With Cologne taking centre stage as the scene of Friday’s action in Germany, Mark Boylan highlights four key facts about the racecourse…
1) Top-notch contests attract international attention
The highlight of the Cologne calendar is the Group 1 Preis von Europa, a 1m4f contest run every September that has often attracted international competition.
British-trained raiders that enjoyed recent success in the race include Youmzain (2006), Jukebox Jury (2009), Campanologist (2011) and Aspetar, who last year provided Roger Charlton and Jason Watson with their first Group 1 together.
The track is also notably home to the Mehl-Mulhens-Rennen (German 2,000 Guineas), which was won last year by the Richard Hannon-trained Fox Champion, ridden by Oisin Murphy.
From 2001 to 2012, the track held another Group 1, the Rheinland-Pokal, but this was later transferred to Munich racecourse and renamed the Grosser Preis von Bayern.

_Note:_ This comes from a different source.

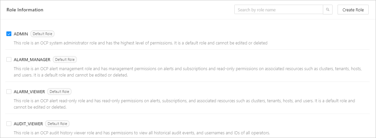
Task: Focus the Search by role name field
Action: pos(278,10)
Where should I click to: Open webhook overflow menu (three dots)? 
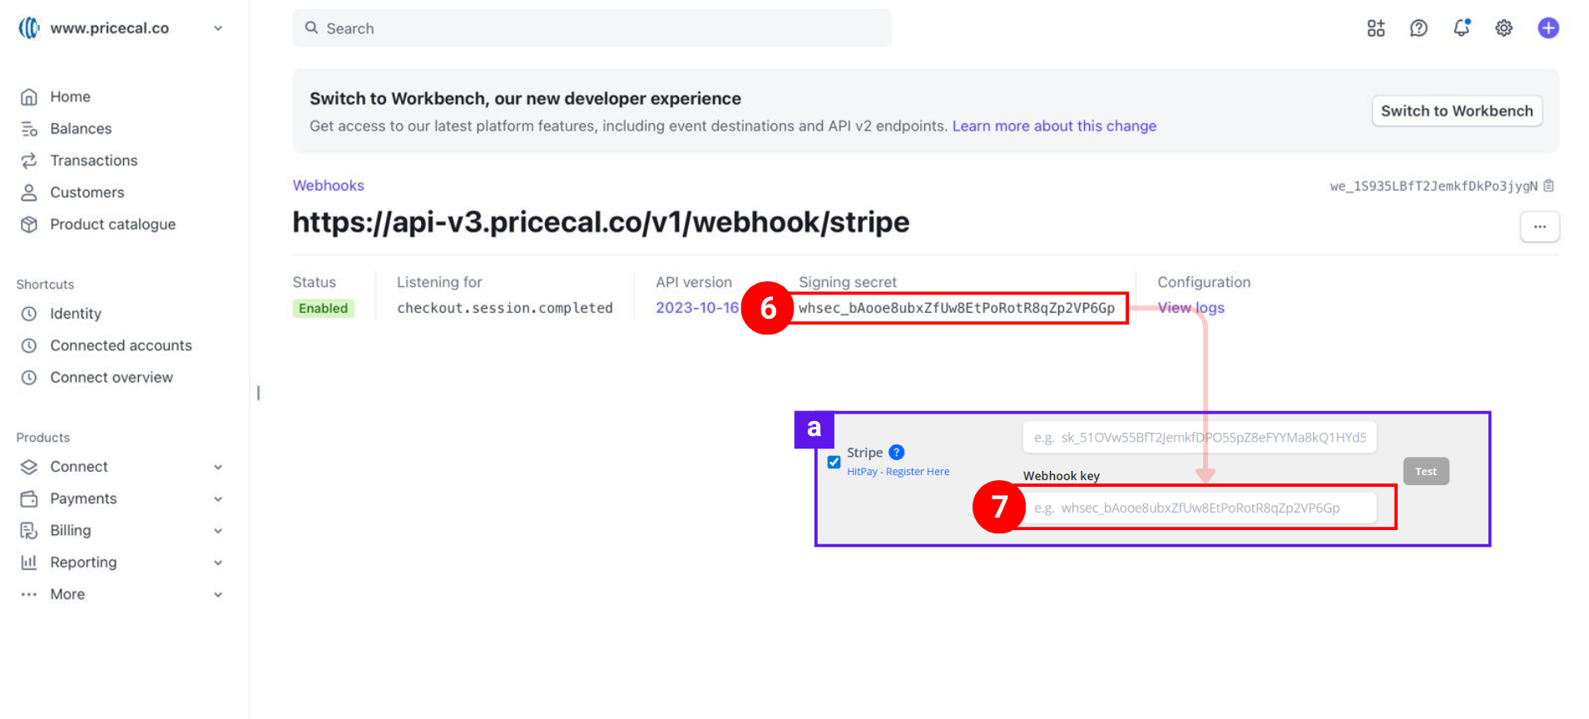(x=1539, y=226)
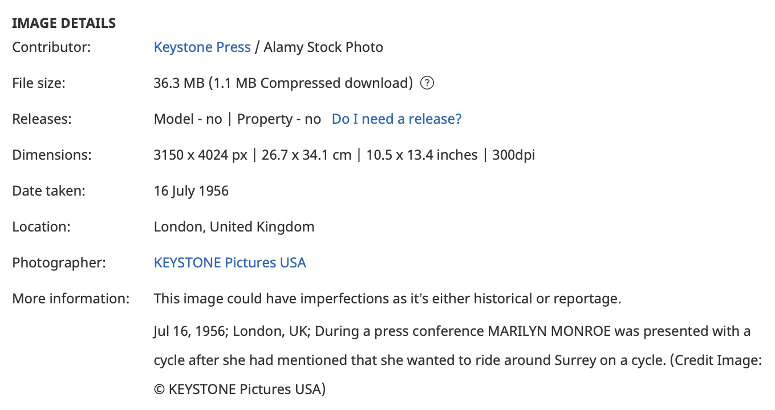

2) Speed favourable at generally fair right-handed course
Shane Kelly, who enjoyed a day to remember when partnering Caspar Netscher to win the 2012 German 2,000 Guineas, says the course at Cologne is generally fair but favours horses with a turn of foot.

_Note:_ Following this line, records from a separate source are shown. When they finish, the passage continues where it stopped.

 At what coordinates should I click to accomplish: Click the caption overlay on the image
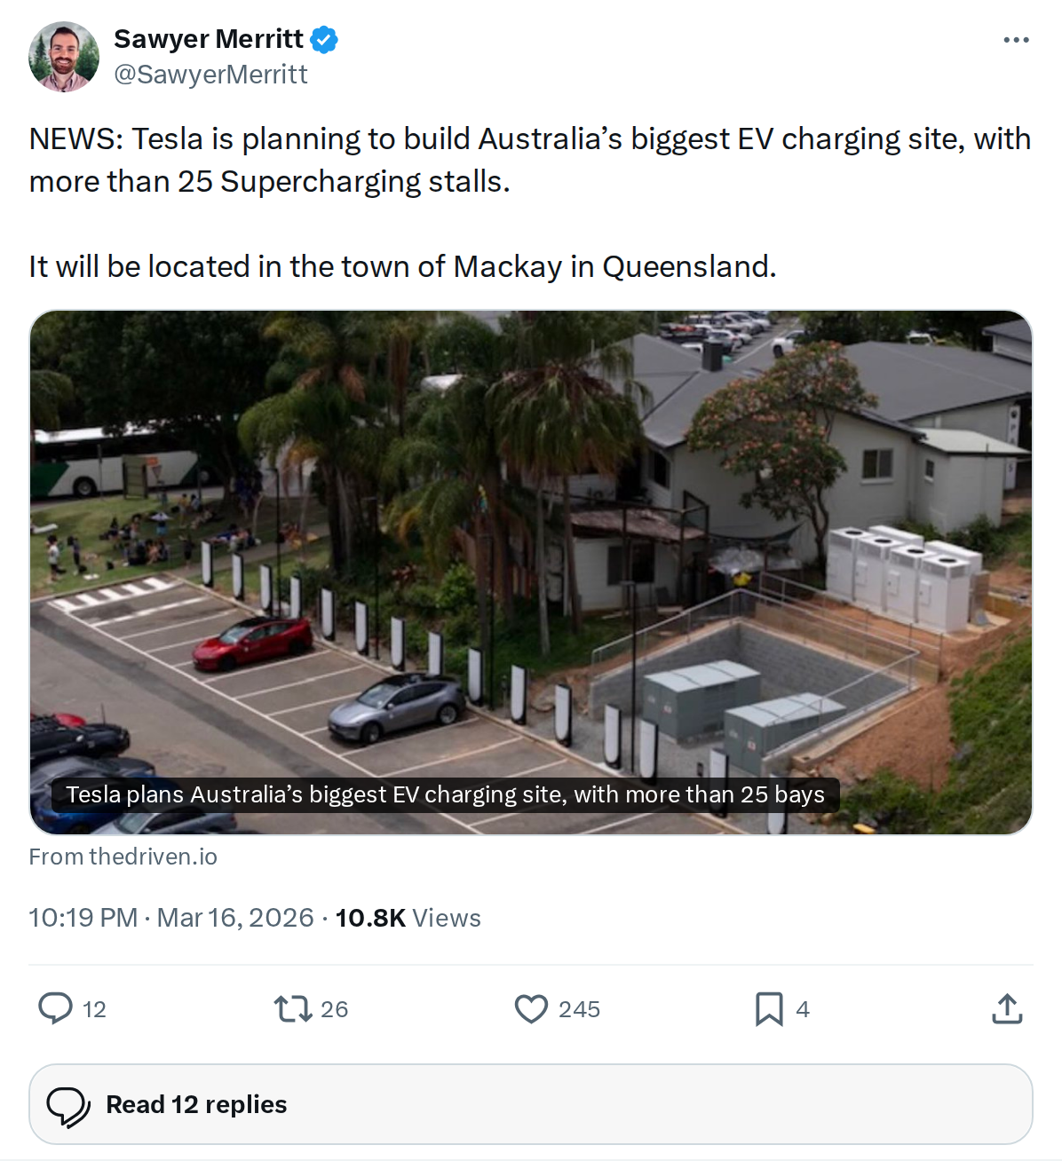tap(445, 794)
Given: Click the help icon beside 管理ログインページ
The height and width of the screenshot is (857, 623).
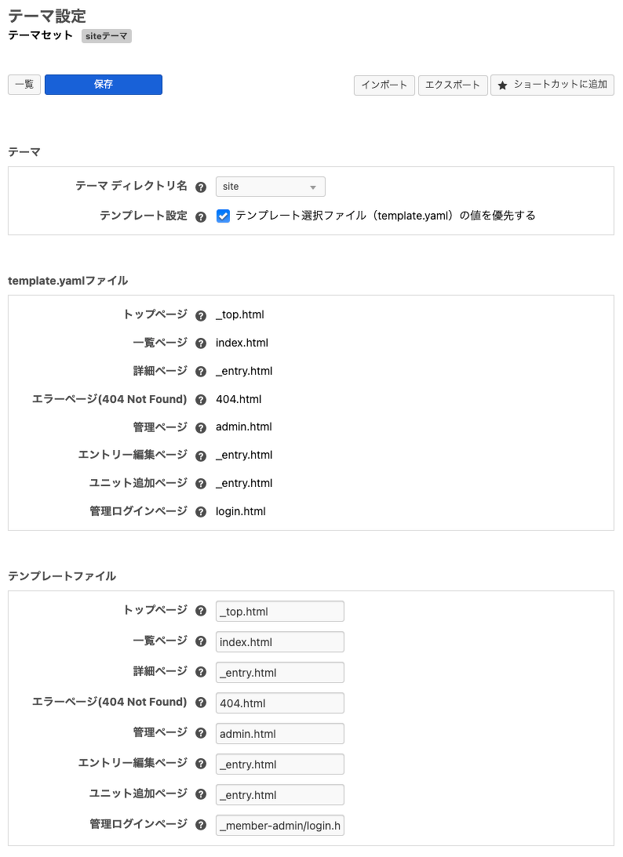Looking at the screenshot, I should (x=201, y=512).
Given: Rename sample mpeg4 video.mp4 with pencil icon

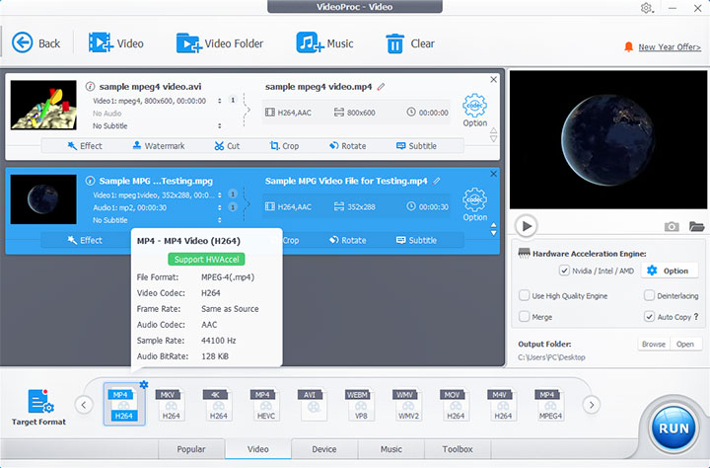Looking at the screenshot, I should pyautogui.click(x=382, y=87).
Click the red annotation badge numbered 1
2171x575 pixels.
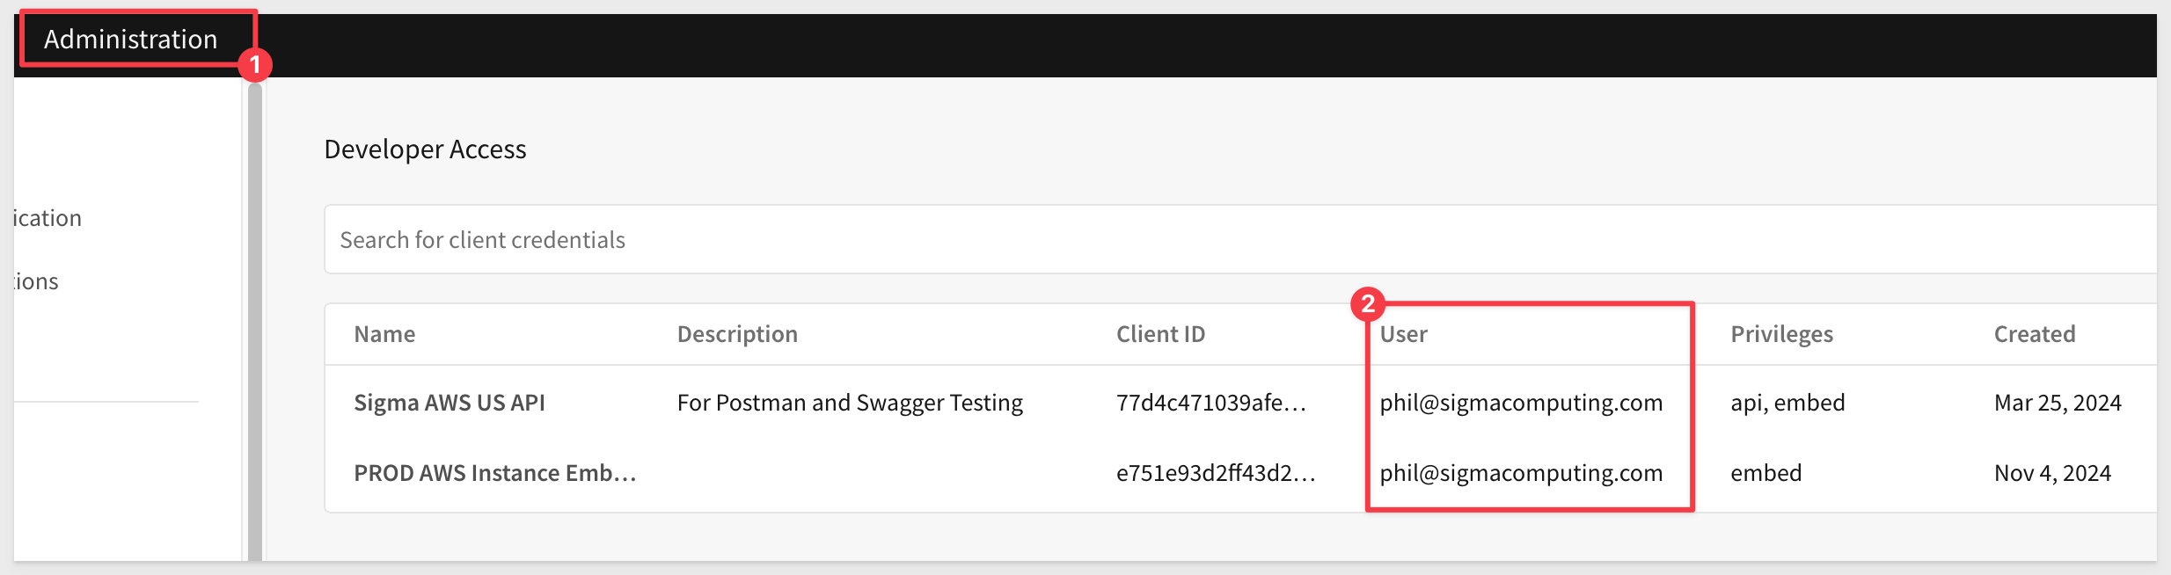(x=255, y=65)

“It’s a right-handed track that could be considered pretty fair,” said Kelly.
“You do need a little bit of speed there, though. A slower horse wouldn’t be the ideal candidate.”

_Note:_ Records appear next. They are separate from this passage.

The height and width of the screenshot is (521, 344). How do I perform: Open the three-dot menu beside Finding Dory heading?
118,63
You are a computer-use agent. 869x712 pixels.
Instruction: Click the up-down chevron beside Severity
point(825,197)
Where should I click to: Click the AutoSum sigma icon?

He added: “There’s a decent straight, roughly three furlongs long if I remember correctly, that seems to be quite fair.”
3) Mark Johnston’s European record breaker at Cologne
The 2001 running of the Credit Suisse Private Banking Pokal at Cologne saw history made as the Mark Johnston-trained Yavana’s Pace became the oldest winner of a European Group 1 race at the remarkable age of ten.
The admirable stalwart, who recorded 16 victories across a 74-race career, was partnered to victory in his historic success by current shrewd trainer Keith Dalgleish.
4) Local football club part of course’s history
One of Germany’s oldest courses, established in 1897, Cologne previously shared sportsgrounds with football club VfL Köln 1899 until 2002, home of Germany’s oldest grandstand.
The club left the area known as Weidenpescher Park to a nearby district sports complex, with the racecourse then undergoing significant renovations in 2004.